Regional secretary Musa Nciki said: “We didn’t know anything about it until I called Thabani [Mdletshe, the author] yesterday to ask him about the letter. He distanced himself from the letter and told me he was put under pressure.”

TimesLIVE reported earlier that all candidates who campaigned for positions at the recent elective conference will have to submit financial disclosures on the funding of their campaigns after allegations of vote-buying.

The party’s electoral committee said this in a letter penned by its secretary Chief Livhuwani Matsila, dated December 27, stating: “The electoral committee shall scrutinise the final financial disclosures on campaign expenditures and make a final determination on compliance with the electoral rules in respect of each candidate.”
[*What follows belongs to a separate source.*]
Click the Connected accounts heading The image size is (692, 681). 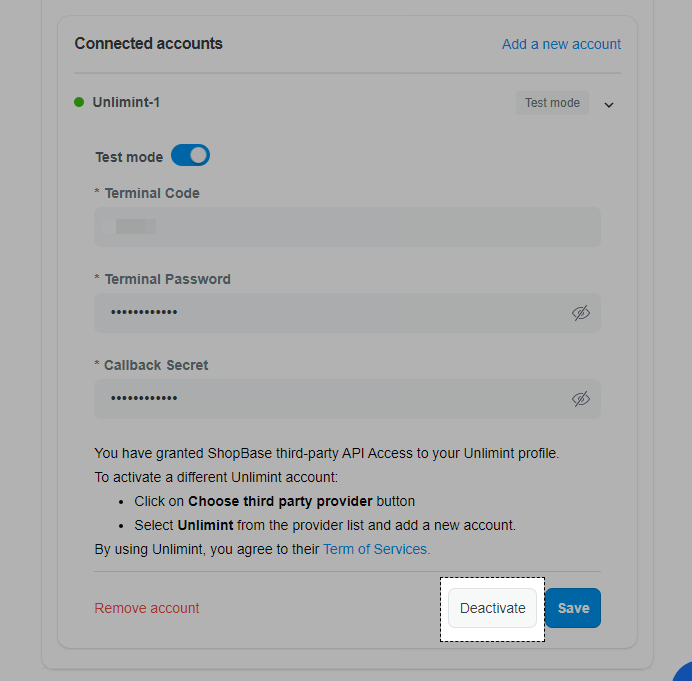[148, 44]
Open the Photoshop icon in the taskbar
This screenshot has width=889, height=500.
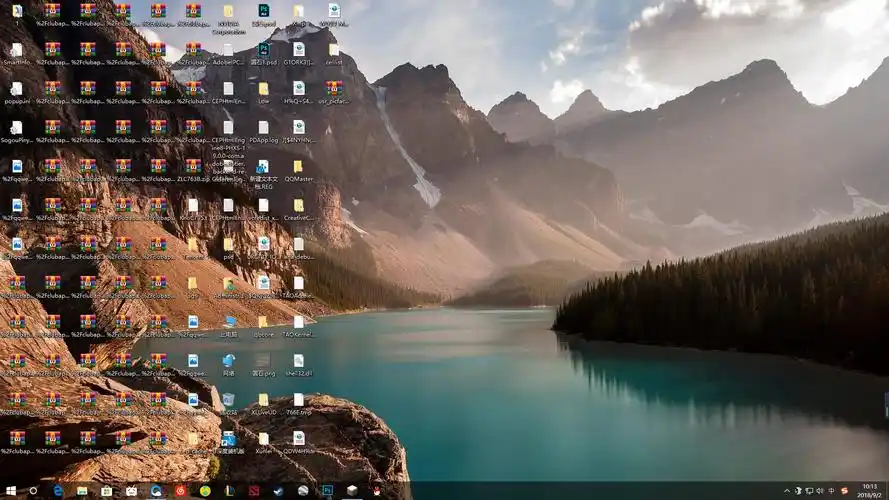pos(327,491)
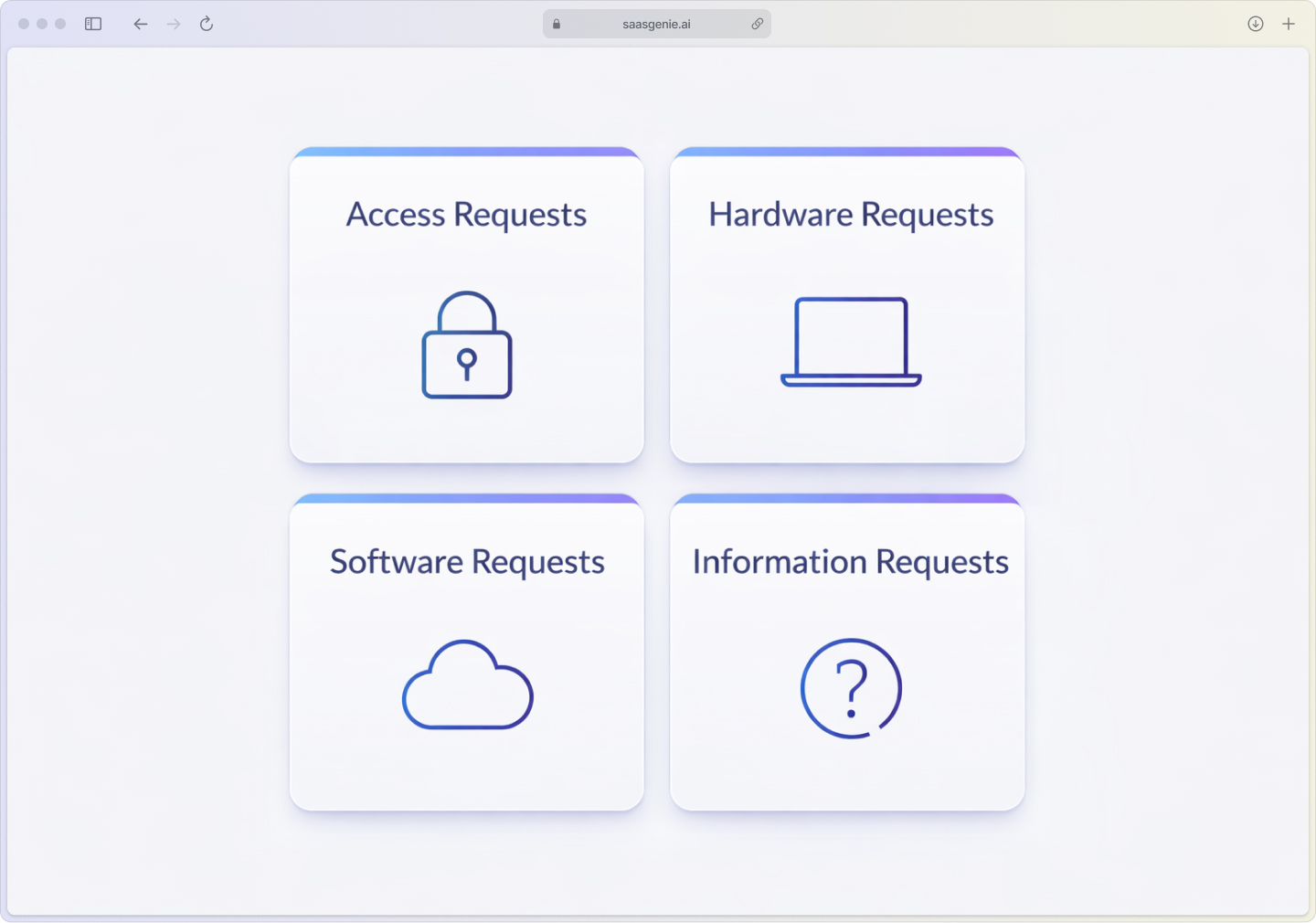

According to a SABC report, Mdletshe wrote a scathing letter to ANC electoral chairperson Kgalema Motlanthe, accusing the incumbent leadership of buying votes at the conference at Nasrec.

TimesLIVE has seen a letter from Mdletshe, addressed to Nciki, in which he says: “I distance myself from the fraudulent letter that has been submitted to the ANC electoral committee on my behalf.”

As a disciplined member of the ANC, Mdletshe says, “if I had any dissatisfaction about the ANC 55th national conference, I was going to follow the ANC constitutional protocol and raise my formal complaint to you as my regional secretary who I report to.

“Hence I’m vividly distancing myself from that letter and even the signature on that letter is not mine. I hope this letter will clear the noise that has been caused by such a fraudulent letter, I thank you.”

Speaking earlier, Nciki said he was waiting for Mdletshe to write an official letter to the region explaining what happened.

“I will issue a statement distancing the eThekwini region and KwaZulu-Natal from the letter because we were in a conference, we respected the results and we will be rallying behind the elected leadership.”

Ramaphosa’s faction won by a clean sweep, beating former health minister Zweli Mkhize by more than 500 votes.

Nciki said he is waiting for Mdletshe to disclose who put him under pressure to make the damning allegations.

“At the conference most branches in KwaZulu-Natal held different views in terms of who should be president of the ANC, and there were lobbyists in charge of ensuring that their candidates emerged.

“He told me there were some lobbyists who put him under pressure. He must disclose that to me because this matter is putting the organisation into disrepute. We accepted the results.”

Nciki said he asked Mdletshe whether he had evidence to prove the allegations.

“He said nothing can be proved, so for me this is just a smear campaign about the processes we have done and accepted.”

He said he did not personally know Mdletshe.

“I am surprised by all of this because he is a newly elected chairperson. If you look at the contents of the letter, you can see it was written by someone who has more information, and it may be he was used as a signatory on a letter he did not pen.

“I suspect something because if there was an issue he would have raised these issues internally, where we could have discussed and dealt with them.”

Mdletshe was not immediately available for comment.